Jupiter moon Europa has just transited Ganymede, November 17, 2009
Sketch and Details by Michael Rosolina
Because of the geometry of Earth’s orbit in relation to Jupiter’s orbit, this has been a very good year for seeing transits across the Jovian disk. Not only have there been numerous transits of the Galilean moons and their shadows, the moons themselves have been transiting and occulting one another as seen from our vantage point here on Earth.

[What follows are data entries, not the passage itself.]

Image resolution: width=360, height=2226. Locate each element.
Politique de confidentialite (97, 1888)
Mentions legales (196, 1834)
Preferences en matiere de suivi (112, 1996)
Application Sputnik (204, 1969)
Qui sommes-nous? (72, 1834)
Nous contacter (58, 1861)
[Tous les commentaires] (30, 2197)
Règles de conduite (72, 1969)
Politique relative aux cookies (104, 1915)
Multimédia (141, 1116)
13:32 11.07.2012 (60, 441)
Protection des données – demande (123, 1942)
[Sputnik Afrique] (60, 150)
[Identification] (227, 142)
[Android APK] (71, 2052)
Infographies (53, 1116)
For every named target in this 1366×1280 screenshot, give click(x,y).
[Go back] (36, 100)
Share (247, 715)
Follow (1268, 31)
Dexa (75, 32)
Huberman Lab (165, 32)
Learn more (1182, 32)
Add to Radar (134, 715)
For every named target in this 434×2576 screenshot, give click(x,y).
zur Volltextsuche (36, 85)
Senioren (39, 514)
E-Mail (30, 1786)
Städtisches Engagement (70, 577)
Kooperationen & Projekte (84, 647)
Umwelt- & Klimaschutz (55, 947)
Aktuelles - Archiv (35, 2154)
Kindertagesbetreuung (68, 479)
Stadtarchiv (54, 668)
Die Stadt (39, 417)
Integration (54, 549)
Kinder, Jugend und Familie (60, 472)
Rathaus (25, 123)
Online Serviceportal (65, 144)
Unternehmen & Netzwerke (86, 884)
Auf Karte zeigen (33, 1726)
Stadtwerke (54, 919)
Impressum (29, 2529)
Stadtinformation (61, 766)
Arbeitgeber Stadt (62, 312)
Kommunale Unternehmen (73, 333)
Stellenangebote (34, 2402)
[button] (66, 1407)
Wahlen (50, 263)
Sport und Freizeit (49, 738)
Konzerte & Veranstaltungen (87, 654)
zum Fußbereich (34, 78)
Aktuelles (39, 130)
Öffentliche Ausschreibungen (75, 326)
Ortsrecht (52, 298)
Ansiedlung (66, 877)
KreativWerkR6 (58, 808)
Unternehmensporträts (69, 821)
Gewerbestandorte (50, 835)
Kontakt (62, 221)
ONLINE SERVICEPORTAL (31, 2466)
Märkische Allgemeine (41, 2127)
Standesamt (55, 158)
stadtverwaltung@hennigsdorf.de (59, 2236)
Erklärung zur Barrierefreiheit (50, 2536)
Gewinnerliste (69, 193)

In this sketch, Europa has just completed an annular transit of Ganymede, passing in front of the larger moon but not blocking it completely. Because of Jupiter’s low altitude, I was unable to use high enough magnification to see any detail of the transit beyond watching the two bright dots move towards each other, merge, and then move apart.

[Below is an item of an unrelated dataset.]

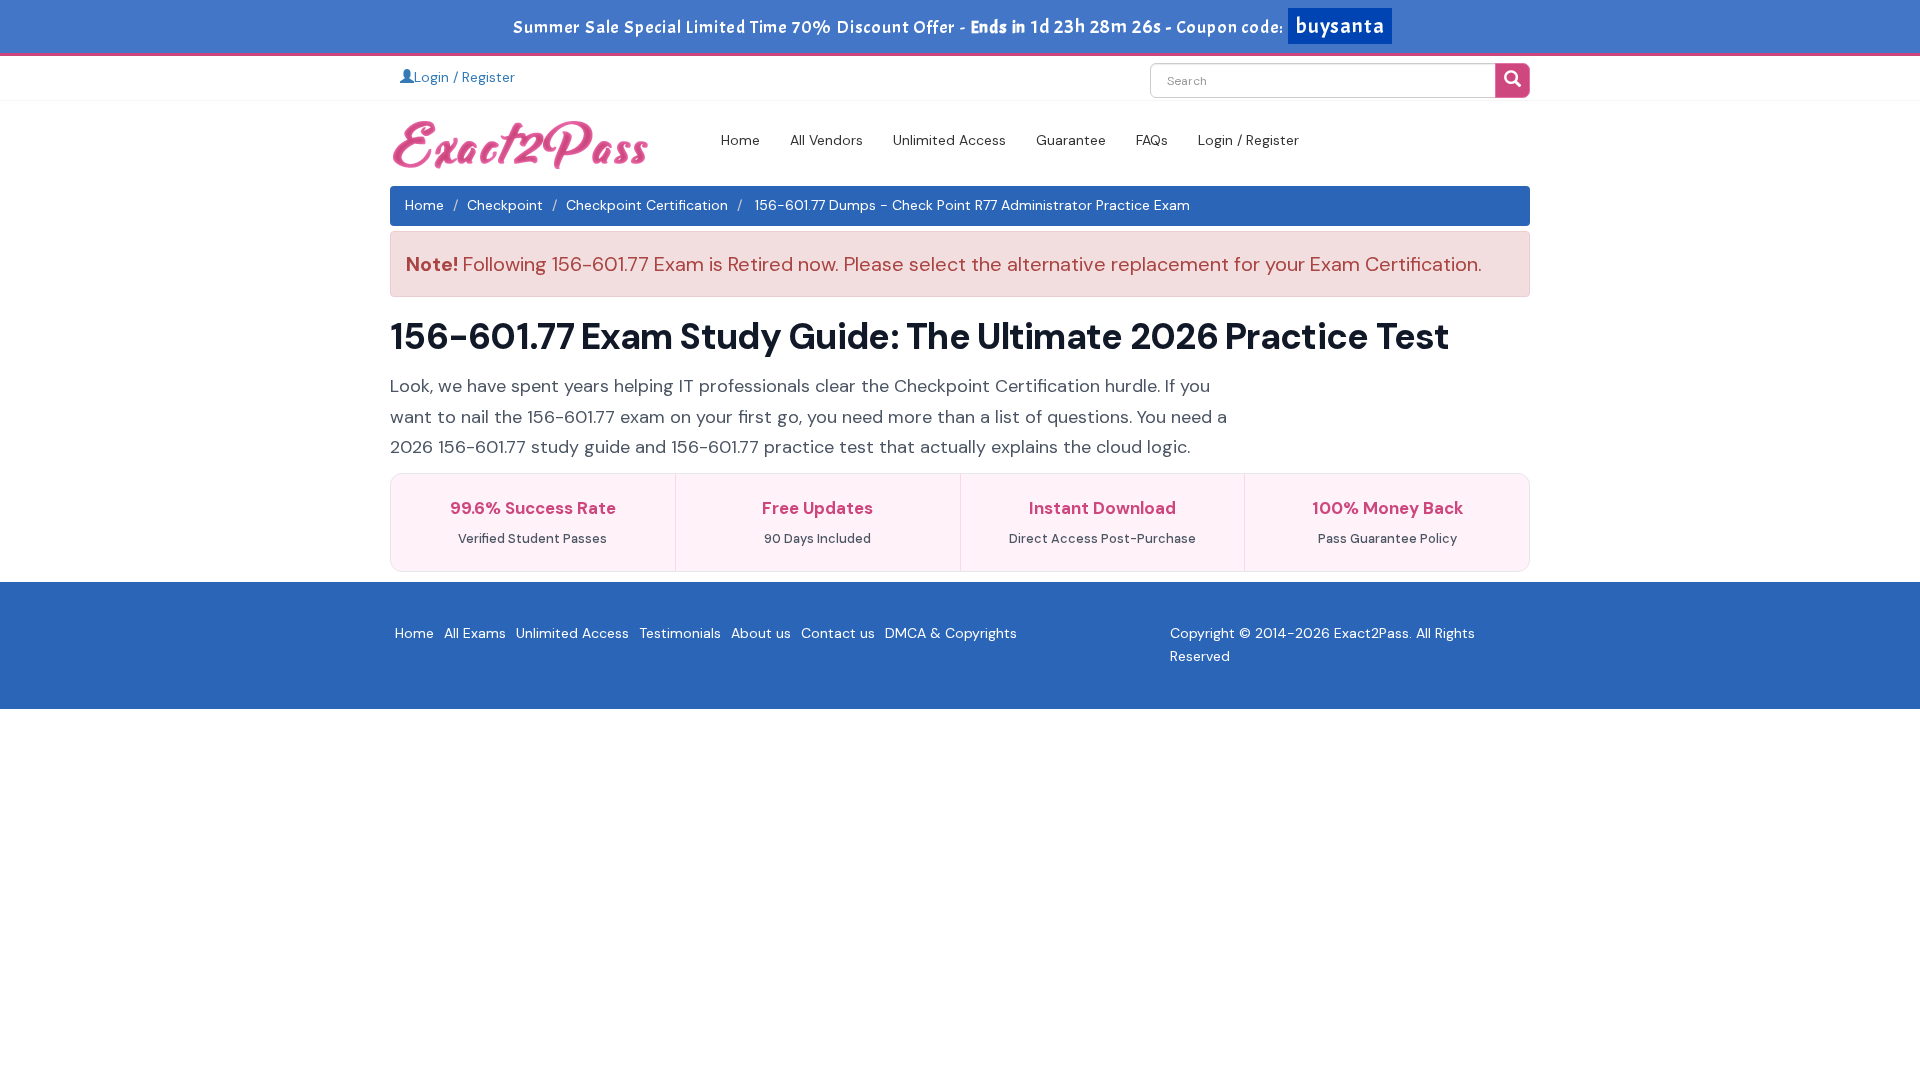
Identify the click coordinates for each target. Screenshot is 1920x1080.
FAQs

At the same time, Callisto (the largest Galilean moon) was transiting in front of Jupiter. Unlike the two smaller moons, Io and Europa, which tend to disappear from view after they cross the Jovian limb, Callisto (and Ganymede) usually can be seen against the cloudtops due to their darker albedo. [All of the moons’ shadows can be seen in transit given adequate seeing conditions.]

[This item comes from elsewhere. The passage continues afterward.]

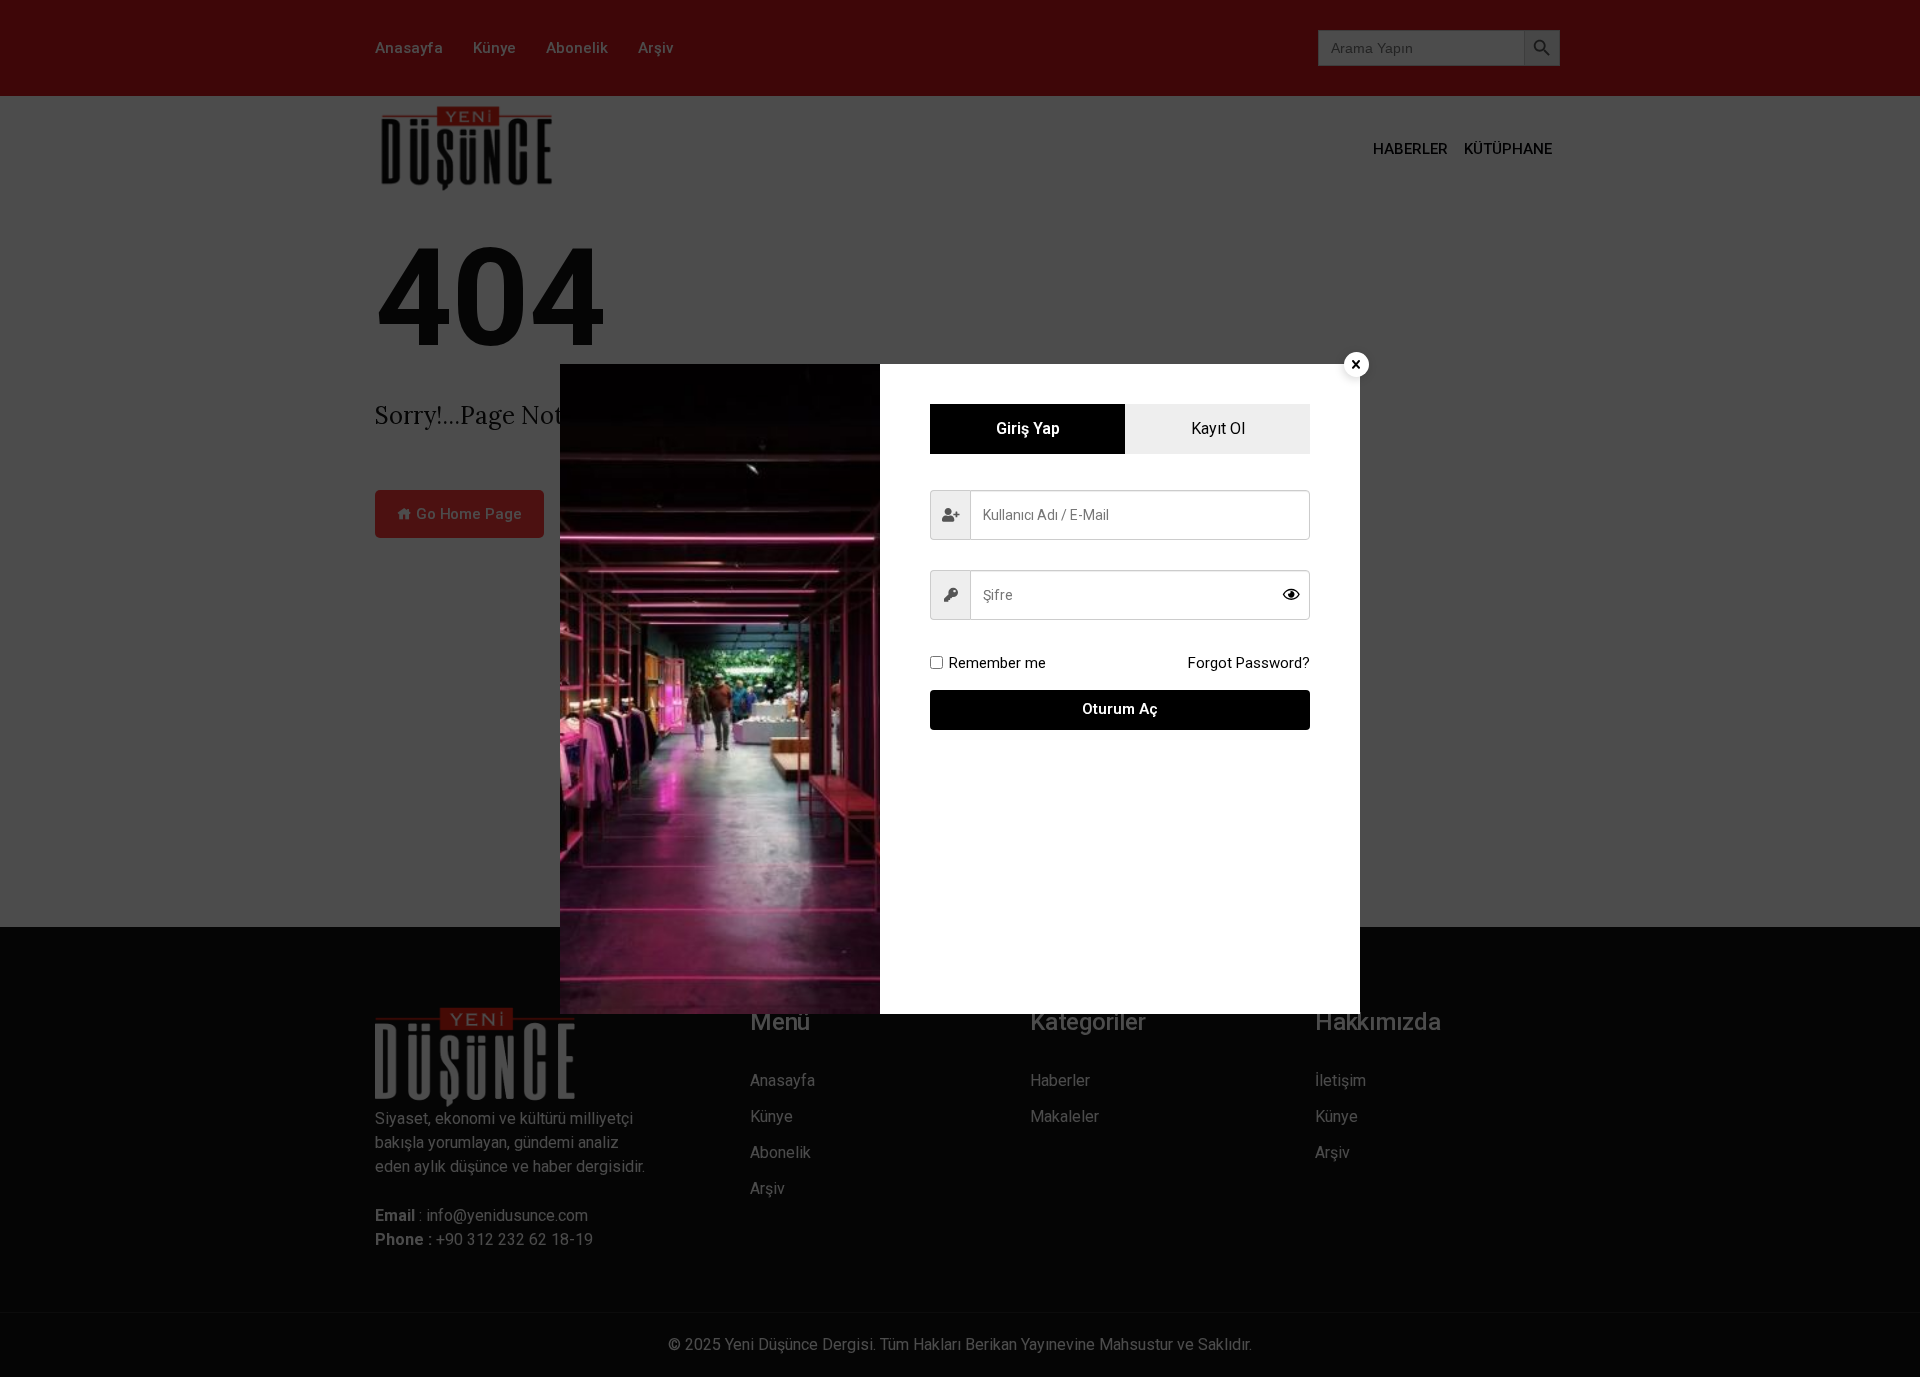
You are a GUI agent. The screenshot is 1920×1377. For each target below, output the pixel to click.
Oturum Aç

This sketch of Jupiter was done at the eyepiece using 2B and 4B graphite pencils on white copy paper. After scanning, I set Jupiter against a black digital background, placed the positions of the satellites from field notes, and added the text.
I hope you enjoy this view of the King and his consorts and get a chance to see one of these transits yourself before the giant planet disappears for the year.